We do not know exactly what the dogs smell. It is probably an odor pattern triggered by metabolic changes caused by a wide variety of diseases – probably also with specific disease signatures. The problem is that the odor difference is probably so subtle that even sophisticated analytical methods are too insensitive to distinguish between sick and healthy.
But man would not be man if he did not try to hand over similar abilities to an aid from technology: this aid is also partly biological – with bacteria.
Certain types of bacteria are able to grow tiny, electrically conductive so-called nanowires. These themselves serve to generate energy by transporting electrons along these nanowires and then transferring these electrons to iron, for example, at their end. Thus they can “breathe” and gain energy – without oxygen, which serves as a receiver of electrons. These nanowires are now also being modified to build small “power plants” that generate energy. In fact, a biofilm has been created from these bacteria that is capable of generating electricity from our sweat (its evaporation on our skin) on a long-term and continuous basis.
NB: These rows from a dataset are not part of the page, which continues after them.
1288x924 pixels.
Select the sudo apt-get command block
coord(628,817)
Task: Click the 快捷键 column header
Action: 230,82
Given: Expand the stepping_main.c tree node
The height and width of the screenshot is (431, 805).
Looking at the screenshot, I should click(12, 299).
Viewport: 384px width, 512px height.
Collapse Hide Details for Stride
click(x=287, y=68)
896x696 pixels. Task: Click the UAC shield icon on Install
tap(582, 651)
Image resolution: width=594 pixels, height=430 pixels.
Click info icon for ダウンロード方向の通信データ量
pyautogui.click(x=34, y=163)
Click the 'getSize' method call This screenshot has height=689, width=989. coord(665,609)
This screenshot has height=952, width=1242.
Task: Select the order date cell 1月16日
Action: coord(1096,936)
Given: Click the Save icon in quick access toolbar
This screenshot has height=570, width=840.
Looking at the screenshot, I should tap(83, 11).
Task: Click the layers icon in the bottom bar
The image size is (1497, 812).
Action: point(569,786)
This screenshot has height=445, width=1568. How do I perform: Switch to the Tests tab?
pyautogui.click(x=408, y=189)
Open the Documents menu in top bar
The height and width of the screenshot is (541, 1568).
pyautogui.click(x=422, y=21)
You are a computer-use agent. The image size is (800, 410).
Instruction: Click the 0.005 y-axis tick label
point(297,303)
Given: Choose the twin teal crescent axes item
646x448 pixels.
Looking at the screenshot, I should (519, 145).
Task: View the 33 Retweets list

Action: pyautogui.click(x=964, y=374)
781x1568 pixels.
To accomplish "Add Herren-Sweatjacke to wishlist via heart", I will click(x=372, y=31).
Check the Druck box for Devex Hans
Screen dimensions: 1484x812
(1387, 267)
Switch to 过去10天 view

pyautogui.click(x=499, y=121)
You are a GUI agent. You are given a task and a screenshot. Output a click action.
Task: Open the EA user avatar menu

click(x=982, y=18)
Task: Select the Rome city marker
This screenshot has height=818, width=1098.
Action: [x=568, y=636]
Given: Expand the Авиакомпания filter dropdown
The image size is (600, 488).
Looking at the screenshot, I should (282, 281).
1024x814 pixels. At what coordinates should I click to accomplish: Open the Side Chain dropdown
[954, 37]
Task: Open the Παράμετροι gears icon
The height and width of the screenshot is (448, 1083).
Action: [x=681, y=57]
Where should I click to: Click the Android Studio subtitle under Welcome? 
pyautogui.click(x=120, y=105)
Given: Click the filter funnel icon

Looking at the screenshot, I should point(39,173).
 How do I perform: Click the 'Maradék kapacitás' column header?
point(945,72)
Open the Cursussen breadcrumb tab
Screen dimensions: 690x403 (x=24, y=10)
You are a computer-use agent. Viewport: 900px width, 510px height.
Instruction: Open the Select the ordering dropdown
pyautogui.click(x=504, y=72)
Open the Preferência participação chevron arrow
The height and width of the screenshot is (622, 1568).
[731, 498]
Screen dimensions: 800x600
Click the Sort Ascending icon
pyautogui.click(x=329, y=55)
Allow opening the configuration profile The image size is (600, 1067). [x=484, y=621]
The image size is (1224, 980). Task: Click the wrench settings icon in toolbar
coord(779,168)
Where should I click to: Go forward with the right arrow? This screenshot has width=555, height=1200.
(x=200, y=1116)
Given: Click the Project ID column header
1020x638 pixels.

So a small battery in the form of a microchip directly on our skin. The dreams now go so far that we could charge our cell phones with this “chip” on our skin.
But back to the sense of smell: How do the nanowires help us sniff out diseases? To do this, the bacteria are genetically modified so that a receptor for the substance to be sniffed out is anchored on the surface of these nanowires. When this substance binds to the surface, the current flowing through the nanowires on the microchip changes. This change can be detected and thus the presence of this substance can be inferred.
Will dogs be replaced in this way? At the moment definitely not yet, because so far there are only two substances that can be “sniffed out” by bacteria, and we are still a long way from the cocktail of smells that a dog can sniff out. In addition, there is another characteristic of the dog that cannot be replaced: In contrast to a bioelectronic detector, dogs can also fetch their mistress or master the packet of glucose if necessary, alert helping relatives and prevent their owner from crossing a road, for example, if danger is looming. This is possible because of their cognitive functions, communication, responsiveness and desire to belong. Other animals with a better sense of smell, such as elephants, bears, and sharks, would be unsuitable. And cats would probably also be unsuitable, as they would only give the required information on their own terms. Dogs, on the other hand, are such good partners that they always want to give us the information we need.